March has been another very difficult month for the universities involved in the USS dispute, and Cardiff of course has been no exception. It rapidly became clear that we employers had dramatically underestimated the strength of feeling that the original UUK proposal would provoke, and the move to negotiate under the auspices of ACAS was part of that recognition. I myself was left under no illusions about the concerns of staff at Cardiff when I took part in the UCU-organised Q&A session on 5 March. I think that more opportunities to exchange views in a less charged atmosphere may assist us to make progress, at least in understanding the different positions. I have been making every effort to represent the views of our staff to the Russell Group and to UUK, and to both the Trustee and Executive of USS. I have also talked to two of our local MPs, Jo Stevens and Stephen Doughty, to discuss both the predicament of our staff and possible ways in which to alert the UK government to the seriousness of the situation. Although at the time of writing we are unfortunately still in dispute, the latest issue proposal to review the valuation methodology may offer a route to resolution, and it is helpful that a key principle — the preservation of a meaningful Defined Benefit element of the USS scheme — has been recognised. I am hopeful that now that there is a much greater understanding on the employers’ part of how colleagues feel, and that there is generally more understanding of the issues surrounding pension schemes in the UK, we might be able to work together on an approach that is sustainable and future-proof. I’ll leave it at that for the moment, because there are other issues I would like to touch on, but for further news, information and views on the pensions question please follow this link.
In other news, earlier in the month I was in Brussels to talk to the Commission and to MEPs about the latest state of play with regard to Brexit. We were told that much depended on the two sides being able to reach an agreement on the transition (or implementation) period, which since then has happened, at least partially. This is to be welcomed, but there is much to be negotiated and until the agreement has been more fully worked through in the autumn we are unlikely to be able to have substantive discussions on what the position will be post-2020. Those negotiations will be complex and there is a strong possibility that any agreement on Horizon 2020 and Erasmus+ will remain dependent on other matters being satisfactorily concluded as part of a package, which could delay matters such that we once more find ourselves under time pressure ahead of the effective full withdrawal from 2021. We really need to have such matters resolved a good 18 months ahead of time — in other words by mid-2019 at the latest — if we are not to be faced with another cliff-edge or at least a gap between the end of Horizon 2020 and Erasmus+ and their successor programmes. Bridging such a gap would be difficult and sub-optimal, and it could mean that we would find it difficult to engage with the successor programmes adequately when we do have access. On top of that are the related matters such as clinical trials and the data protection framework which could have a material effect on research.
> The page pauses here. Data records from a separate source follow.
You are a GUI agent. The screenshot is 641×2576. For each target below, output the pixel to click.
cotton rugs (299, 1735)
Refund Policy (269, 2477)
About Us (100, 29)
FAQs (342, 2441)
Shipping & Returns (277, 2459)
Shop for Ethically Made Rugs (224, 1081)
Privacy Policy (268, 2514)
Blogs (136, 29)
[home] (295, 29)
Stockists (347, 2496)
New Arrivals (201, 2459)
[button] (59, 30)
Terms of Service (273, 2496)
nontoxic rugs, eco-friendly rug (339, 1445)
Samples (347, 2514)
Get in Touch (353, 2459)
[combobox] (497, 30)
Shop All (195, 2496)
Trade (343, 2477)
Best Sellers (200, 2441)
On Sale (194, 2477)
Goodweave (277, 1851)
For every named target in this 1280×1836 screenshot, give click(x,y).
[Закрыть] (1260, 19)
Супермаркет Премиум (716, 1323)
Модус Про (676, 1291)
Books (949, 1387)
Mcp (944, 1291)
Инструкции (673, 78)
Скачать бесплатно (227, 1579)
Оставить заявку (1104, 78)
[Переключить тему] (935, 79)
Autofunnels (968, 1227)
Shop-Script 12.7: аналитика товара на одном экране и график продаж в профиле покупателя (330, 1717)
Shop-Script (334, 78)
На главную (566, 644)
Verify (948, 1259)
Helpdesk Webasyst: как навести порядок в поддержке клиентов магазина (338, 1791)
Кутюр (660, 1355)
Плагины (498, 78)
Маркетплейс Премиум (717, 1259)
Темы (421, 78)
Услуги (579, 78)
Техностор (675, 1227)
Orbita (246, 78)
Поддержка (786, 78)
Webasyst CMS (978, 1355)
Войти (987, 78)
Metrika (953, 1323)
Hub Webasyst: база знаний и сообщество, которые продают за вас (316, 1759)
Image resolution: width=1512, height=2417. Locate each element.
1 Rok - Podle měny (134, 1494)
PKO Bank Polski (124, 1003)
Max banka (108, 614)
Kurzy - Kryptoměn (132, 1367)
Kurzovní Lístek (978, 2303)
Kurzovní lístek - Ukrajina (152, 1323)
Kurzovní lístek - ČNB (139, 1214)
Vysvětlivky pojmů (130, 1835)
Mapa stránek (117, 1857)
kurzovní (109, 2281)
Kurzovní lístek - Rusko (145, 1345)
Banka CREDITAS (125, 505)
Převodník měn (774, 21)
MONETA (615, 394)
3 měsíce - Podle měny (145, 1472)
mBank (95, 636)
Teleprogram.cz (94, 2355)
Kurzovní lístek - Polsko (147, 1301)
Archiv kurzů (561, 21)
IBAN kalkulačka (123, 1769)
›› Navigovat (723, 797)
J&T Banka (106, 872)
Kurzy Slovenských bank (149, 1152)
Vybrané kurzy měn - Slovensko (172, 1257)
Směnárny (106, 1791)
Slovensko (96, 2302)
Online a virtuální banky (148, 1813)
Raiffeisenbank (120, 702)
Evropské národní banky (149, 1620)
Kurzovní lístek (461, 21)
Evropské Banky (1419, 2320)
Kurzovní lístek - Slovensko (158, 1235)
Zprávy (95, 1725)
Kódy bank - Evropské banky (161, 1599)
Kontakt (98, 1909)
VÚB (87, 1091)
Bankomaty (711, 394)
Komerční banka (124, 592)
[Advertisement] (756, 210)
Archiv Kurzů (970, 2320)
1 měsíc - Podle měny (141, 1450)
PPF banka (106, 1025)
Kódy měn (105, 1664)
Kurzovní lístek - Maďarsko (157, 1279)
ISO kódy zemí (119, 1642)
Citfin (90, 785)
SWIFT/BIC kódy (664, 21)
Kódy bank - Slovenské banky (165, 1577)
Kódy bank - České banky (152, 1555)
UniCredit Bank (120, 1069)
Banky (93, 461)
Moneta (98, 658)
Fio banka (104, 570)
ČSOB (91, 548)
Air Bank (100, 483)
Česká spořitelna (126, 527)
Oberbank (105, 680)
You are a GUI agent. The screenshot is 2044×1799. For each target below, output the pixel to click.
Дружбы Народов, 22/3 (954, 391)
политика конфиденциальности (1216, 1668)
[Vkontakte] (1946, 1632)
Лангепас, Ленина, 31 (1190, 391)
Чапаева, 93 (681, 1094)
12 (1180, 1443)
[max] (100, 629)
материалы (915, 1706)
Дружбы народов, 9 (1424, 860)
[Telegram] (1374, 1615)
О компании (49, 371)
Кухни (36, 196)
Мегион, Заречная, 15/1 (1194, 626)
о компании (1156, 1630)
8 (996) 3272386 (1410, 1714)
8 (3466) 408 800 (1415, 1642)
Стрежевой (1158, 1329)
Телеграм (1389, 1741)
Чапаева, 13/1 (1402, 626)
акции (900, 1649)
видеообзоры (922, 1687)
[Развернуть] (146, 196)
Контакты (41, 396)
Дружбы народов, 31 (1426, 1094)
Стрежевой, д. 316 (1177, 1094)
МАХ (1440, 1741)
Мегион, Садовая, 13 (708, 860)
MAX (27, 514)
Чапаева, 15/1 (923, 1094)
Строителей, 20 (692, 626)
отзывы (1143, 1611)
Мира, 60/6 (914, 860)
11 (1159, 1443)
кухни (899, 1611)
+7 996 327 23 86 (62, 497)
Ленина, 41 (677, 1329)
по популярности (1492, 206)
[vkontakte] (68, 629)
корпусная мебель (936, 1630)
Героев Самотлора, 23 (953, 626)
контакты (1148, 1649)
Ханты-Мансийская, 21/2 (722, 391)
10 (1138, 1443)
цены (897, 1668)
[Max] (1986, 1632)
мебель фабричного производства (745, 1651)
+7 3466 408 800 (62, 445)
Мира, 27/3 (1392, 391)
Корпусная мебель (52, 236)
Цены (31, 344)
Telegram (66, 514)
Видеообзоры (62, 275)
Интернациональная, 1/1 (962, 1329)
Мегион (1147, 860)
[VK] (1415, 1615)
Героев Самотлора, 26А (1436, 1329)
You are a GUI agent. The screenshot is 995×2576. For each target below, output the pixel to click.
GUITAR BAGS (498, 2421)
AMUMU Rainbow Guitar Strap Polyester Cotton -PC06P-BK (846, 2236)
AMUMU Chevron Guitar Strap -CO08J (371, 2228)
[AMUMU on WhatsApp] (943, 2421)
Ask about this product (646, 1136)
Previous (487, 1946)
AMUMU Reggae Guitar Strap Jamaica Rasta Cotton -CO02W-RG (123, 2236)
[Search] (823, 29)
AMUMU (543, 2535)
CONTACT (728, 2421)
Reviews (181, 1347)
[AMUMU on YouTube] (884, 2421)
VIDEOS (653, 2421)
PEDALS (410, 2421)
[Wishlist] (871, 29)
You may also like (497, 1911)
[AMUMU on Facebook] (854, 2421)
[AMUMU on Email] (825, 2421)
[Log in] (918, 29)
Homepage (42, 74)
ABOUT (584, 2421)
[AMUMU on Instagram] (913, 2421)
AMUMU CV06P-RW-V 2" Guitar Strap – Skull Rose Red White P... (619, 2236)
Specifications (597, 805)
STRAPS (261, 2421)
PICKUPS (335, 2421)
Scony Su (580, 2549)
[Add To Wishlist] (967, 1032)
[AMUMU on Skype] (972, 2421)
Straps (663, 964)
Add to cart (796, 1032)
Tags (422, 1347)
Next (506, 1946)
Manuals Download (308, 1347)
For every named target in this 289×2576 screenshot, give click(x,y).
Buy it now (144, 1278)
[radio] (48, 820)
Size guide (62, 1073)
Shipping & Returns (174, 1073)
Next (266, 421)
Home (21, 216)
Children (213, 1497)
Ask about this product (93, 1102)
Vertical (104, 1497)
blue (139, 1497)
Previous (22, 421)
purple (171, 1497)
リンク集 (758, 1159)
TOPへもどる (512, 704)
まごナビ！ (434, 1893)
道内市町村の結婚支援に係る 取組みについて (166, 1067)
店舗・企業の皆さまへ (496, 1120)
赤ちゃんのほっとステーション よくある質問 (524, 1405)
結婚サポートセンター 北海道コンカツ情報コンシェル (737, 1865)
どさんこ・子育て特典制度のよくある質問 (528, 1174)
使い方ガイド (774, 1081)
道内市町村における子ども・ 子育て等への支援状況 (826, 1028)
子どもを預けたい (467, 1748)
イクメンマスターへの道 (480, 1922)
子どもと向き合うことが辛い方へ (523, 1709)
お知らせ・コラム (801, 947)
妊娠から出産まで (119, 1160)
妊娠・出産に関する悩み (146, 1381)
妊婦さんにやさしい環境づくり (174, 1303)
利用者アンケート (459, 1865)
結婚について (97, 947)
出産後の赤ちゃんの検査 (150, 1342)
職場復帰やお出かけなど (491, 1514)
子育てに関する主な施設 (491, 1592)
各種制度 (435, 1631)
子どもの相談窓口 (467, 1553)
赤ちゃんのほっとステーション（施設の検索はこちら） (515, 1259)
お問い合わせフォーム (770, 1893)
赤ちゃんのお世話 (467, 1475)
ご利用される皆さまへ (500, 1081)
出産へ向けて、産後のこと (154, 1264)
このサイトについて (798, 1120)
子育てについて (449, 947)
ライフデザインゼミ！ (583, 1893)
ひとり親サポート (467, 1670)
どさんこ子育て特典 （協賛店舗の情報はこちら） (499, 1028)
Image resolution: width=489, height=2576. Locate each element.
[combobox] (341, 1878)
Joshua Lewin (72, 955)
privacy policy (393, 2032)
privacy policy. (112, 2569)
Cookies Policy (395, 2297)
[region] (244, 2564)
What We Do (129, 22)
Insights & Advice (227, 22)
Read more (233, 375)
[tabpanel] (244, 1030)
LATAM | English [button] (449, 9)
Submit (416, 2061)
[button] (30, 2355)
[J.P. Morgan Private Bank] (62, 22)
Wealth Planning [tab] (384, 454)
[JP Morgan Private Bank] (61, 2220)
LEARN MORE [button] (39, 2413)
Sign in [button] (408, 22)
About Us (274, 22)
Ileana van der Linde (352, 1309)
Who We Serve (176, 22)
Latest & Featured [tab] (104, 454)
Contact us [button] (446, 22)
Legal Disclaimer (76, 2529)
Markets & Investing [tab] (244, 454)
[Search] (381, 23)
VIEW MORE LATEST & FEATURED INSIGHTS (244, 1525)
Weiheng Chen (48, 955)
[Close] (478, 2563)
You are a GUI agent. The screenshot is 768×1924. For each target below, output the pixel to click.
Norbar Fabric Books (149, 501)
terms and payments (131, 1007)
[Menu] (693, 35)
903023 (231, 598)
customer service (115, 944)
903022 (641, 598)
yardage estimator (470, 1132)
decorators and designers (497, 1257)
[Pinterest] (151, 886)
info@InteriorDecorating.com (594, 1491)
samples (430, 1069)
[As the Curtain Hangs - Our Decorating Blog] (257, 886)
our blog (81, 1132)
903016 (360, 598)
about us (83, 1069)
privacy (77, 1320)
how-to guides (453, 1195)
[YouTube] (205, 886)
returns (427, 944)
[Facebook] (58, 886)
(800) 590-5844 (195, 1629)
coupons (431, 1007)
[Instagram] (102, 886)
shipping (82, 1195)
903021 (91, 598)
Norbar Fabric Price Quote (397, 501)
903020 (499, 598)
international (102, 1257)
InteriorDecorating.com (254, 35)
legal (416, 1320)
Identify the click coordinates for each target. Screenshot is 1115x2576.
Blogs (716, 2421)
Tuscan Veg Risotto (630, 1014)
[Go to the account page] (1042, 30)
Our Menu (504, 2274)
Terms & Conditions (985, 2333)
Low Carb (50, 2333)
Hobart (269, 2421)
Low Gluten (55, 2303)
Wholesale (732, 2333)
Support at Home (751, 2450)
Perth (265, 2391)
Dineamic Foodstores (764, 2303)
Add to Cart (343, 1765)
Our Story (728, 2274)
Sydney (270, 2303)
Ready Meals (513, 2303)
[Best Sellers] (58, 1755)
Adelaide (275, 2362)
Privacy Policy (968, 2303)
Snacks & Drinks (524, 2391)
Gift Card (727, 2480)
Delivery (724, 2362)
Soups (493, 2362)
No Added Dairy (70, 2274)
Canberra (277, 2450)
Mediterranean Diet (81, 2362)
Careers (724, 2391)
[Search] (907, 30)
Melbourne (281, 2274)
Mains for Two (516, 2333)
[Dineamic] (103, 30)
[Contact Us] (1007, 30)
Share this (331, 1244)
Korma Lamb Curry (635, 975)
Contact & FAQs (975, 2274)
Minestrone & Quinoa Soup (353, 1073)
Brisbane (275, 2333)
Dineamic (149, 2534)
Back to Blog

There is good will on both sides to address and resolve all these questions, and it does look now as if we should have sufficient time to do so, but much depends on the big issues being resolved during the course of the next six months or so.
There are two or three other items I would like to draw your attention to before closing. I am pleased to say that Professor Siladitya Bhattacharya has been appointed as the new Head of the School of Medicine. Professor Bhattacharya comes to us from Aberdeen where he is Professor of Reproductive Medicine and will take over from the Acting Head of School, Professor Ian Weeks, in May 2018. I should like to extend a warm welcome to him and to wish him all the best in his new role, and record my gratitude to Professor Weeks for his vital work as interim head.
You may be aware that at its March meeting, and having satisfied itself that any effects on investment revenue would be marginal, Council agreed to divest from fossil fuel companies by 2021. This is part of our wide-ranging commitment to sustainability that is exemplified by our strategic commitment to phase out single use plastic, on which we now have an action plan. You can find out more about the steps we are taking over the next 12 months and how to help us become more sustainable here.
Finally I am pleased to report that refugees living in Wales will now have the chance to learn Welsh, thanks to an initiative devised by Cardiff University and funded by The National Centre for Learning Welsh. The lessons, which are organised in partnership with the Welsh Refugee Council, will be offered at various locations around the city, with the aim of introducing participants to Welsh language, culture and life. This is just one of many examples of the ways in which we fulfil our social obligations and put our civic mission into practice, something worth remembering in these troubled times.